Additional experiments also indicate that there is no obvious connection between the number of missing interactions for an individual gene and the accuracy of imputation on its missing values. For example, in the RNA dataset, genes with 50-60% missing values are imputed with higher accuracy than those with 10 - 20% missing values. See 'Additional file 6 - missing by percentage.xls' for full details. This is perhaps surprising, but in E-MAP datasets even genes with ≈ 60% missing values have several hundred measured values which can be used to identify nearest neighbors. This is in contrast with gene expression data, where the number of measurements can be lower than 12 per gene. This may have important consequences for optimizing the design of pairwise genetic interaction studies. Previous work by Casey et al showed that using by combining an iterative experimental approach with information theory approaches to identify the most informative experiments, successful clustering of interaction data could be achieved using less than 50% of the measurements in a complete dataset. It would be interesting to see a similar approach based on optimal imputation of strong interactions.
Strongly alleviating and aggravating interactions are imputed with high precision
Although the stated purpose of this work is not to develop classifiers for alleviating or aggravating interactions, the classification results are still of some interest. Figures for the classification accuracy of the three distinct classes of interaction (Alleviating, Neutral, Aggravating) are given in Table 5. These figures were generated with our suggested default parameters - K = 50 and K = 20 for wNN and LLS respectively. The precision and recall figures for aggravating interactions shown are competitive with recently reported findings in  for the prediction of synthetic lethality. However, the results for alleviating interactions are significantly poorer. This is surprising, but to date there have been no methods developed for the prediction of alleviating interactions with which to make a comparison. There are a number of possible explanations for the poorer recall - there are fewer measured alleviating interactions in each dataset, and they generally have a smaller magnitude. In addition, the biological factors which result in alleviating interactions have not been the subject of as many systematic studies as those of aggravating interactions. We suggest that this is an area in which significant further work can be done - both in terms of improving predictive accuracy, and also gaining an understanding of the causes of alleviating interactions.

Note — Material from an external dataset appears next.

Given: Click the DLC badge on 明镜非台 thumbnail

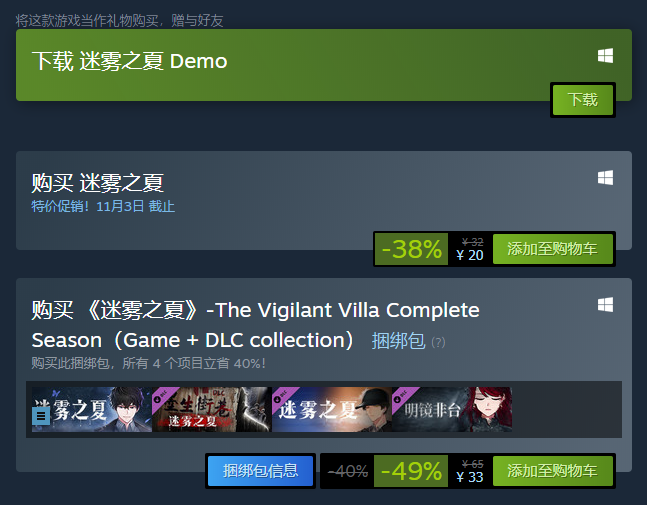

While precision scores are competitive for both LLS and wNN, we note that wNN offers better recall in most cases. One possible explanation is that each method selects the neighbors in a slightly different fashion - for a missing value (i, j), wNN selects only i's K nearest neighbors that have a measured interaction with j, while LLS selects K neighbors based solely on correlation. This is done for reasons of efficiency in LLS - regression coefficients are calculated for each gene with missing values, rather than for each missing value. Some of i's K nearest neighbors may have a missing value for the interaction with j - in LLS these are filled in with gene mean values and used for the imputation, while for wNN these neighbors will be skipped and the next most similar neighbors selected. The fact that LLS sometimes uses values imputed using means will have a greater impact when dealing with extreme values, as the gene mean values represent a poor estimation for them.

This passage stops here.